◆ What is needed: Reproduce the passage from the text on the Porcine Epidemic Diarrhea virus between "McGraw will join" and "with required reporting.", inclusive.

◆ Selected excerpt:
------------------------------------------------------------------------

In the wake of millions of pig deaths nationwide from the Porcine Epidemic Diarrhea virus (PED), Dr. Paul McGraw, Wisconsin’s state veterinarian is joining forces with a select small group of colleagues from across the nation to provide input to the U.S. Department of Agriculture (USDA) on methods to confront the disease.
“Secretary Tom Vilsack announced last week that the USDA will require PED virus and other swine enteric coronaviruses to be reported, but exactly what this means for producers and the details of the process are yet to be determined,” said McGraw.
McGraw will join a handful of colleagues from other states to review the specifics of the program, which may include the development of herd management plans and funding for surveillance along with required reporting.
“Dr. McGraw has owned and raised pigs himself, so his personal experience and professional expertise combined will be valuable to the USDA as they implement the new federal reporting order,” said Secretary Ben Brancel of the Wisconsin Department of Agriculture, Trade and Consumer Protection. “Dr. McGraw has also taken a proactive approach in trying to control the disease in Wisconsin by educating pork producers in our state on how they can enhance biosecurity efforts and protect their herds.”
Wisconsin currently has only 14 positive premises as of Friday, April 25. PED has killed more than 6 million young pigs since first being identified in the United States a year ago. More than 4,000 outbreaks have been seen in at least 30 U.S. states as well as Canada. It is now reported to have reached Mexico.
The proposed USDA program has an initial start-up budget of $5 million. The swine industry has already developed informational materials and tools to help producers control the disease and to minimize its spread.
“We have all been working together since the disease was first found in the U.S., so this working group simply formalizes and broadens our ability to deal with this virus,” McGraw says. The development and implementation of working group recommendations will take time, so producers should continue to practice effective biosecurity as a precautionary measure.
The virus causes diarrhea, vomiting and severe dehydration, and is transmitted orally and through pig feces. While older pigs have a chance of survival, the virus kills 80 to 100 percent of piglets that contract it.

------------------------------------------------------------------------

◆ Data:
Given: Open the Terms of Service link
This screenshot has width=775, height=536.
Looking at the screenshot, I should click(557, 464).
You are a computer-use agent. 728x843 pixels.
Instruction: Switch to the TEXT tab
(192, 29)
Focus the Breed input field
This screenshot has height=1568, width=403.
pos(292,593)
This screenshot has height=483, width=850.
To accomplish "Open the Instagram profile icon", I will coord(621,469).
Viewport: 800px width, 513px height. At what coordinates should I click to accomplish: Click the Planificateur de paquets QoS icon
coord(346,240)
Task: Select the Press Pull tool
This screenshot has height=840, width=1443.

------------------------------------------------------------------------

◆ Response area:
McGraw will join a handful of colleagues from other states to review the specifics of the program, which may include the development of herd management plans and funding for surveillance along with required reporting.